[Start of Attachment]
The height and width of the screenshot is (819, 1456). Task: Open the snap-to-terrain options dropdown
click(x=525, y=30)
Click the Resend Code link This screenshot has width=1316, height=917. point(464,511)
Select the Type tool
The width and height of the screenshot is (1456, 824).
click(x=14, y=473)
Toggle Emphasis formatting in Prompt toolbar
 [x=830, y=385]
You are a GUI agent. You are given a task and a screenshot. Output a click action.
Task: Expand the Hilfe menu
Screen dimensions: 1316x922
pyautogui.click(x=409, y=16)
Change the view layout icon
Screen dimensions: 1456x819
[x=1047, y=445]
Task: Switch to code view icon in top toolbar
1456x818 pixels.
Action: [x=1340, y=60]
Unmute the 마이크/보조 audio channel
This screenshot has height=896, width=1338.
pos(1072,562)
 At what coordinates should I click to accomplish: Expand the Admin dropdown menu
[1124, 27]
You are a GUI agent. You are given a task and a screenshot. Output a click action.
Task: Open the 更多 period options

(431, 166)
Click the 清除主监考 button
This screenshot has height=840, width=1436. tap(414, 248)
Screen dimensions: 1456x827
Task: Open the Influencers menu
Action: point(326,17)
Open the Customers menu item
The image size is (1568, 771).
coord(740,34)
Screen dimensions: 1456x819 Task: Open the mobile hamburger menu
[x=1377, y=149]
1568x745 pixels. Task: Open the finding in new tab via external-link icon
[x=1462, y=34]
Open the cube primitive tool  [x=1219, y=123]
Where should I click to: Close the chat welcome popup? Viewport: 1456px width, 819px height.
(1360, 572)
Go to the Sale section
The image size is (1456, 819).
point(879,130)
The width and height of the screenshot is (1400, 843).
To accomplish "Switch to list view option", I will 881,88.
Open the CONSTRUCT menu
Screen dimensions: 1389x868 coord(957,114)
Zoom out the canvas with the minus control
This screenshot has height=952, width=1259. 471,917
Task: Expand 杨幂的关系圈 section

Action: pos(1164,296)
[End of Attachment]
Write out the whole listing exactly as it stands.

The height and width of the screenshot is (819, 1456). Task: Open the snap-to-terrain options dropdown
click(x=525, y=30)
Click the Resend Code link This screenshot has width=1316, height=917. point(464,511)
Select the Type tool
The width and height of the screenshot is (1456, 824).
click(x=14, y=473)
Toggle Emphasis formatting in Prompt toolbar
 [x=830, y=385]
You are a GUI agent. You are given a task and a screenshot. Output a click action.
Task: Expand the Hilfe menu
Screen dimensions: 1316x922
pyautogui.click(x=409, y=16)
Change the view layout icon
Screen dimensions: 1456x819
[x=1047, y=445]
Task: Switch to code view icon in top toolbar
1456x818 pixels.
Action: [x=1340, y=60]
Unmute the 마이크/보조 audio channel
This screenshot has height=896, width=1338.
pos(1072,562)
 At what coordinates should I click to accomplish: Expand the Admin dropdown menu
[1124, 27]
You are a GUI agent. You are given a task and a screenshot. Output a click action.
Task: Open the 更多 period options

(431, 166)
Click the 清除主监考 button
This screenshot has height=840, width=1436. tap(414, 248)
Screen dimensions: 1456x827
Task: Open the Influencers menu
Action: point(326,17)
Open the Customers menu item
The image size is (1568, 771).
coord(740,34)
Screen dimensions: 1456x819 Task: Open the mobile hamburger menu
[x=1377, y=149]
1568x745 pixels. Task: Open the finding in new tab via external-link icon
[x=1462, y=34]
Open the cube primitive tool  [x=1219, y=123]
Where should I click to: Close the chat welcome popup? Viewport: 1456px width, 819px height.
(1360, 572)
Go to the Sale section
The image size is (1456, 819).
point(879,130)
The width and height of the screenshot is (1400, 843).
To accomplish "Switch to list view option", I will 881,88.
Open the CONSTRUCT menu
Screen dimensions: 1389x868 coord(957,114)
Zoom out the canvas with the minus control
This screenshot has height=952, width=1259. 471,917
Task: Expand 杨幂的关系圈 section

Action: pos(1164,296)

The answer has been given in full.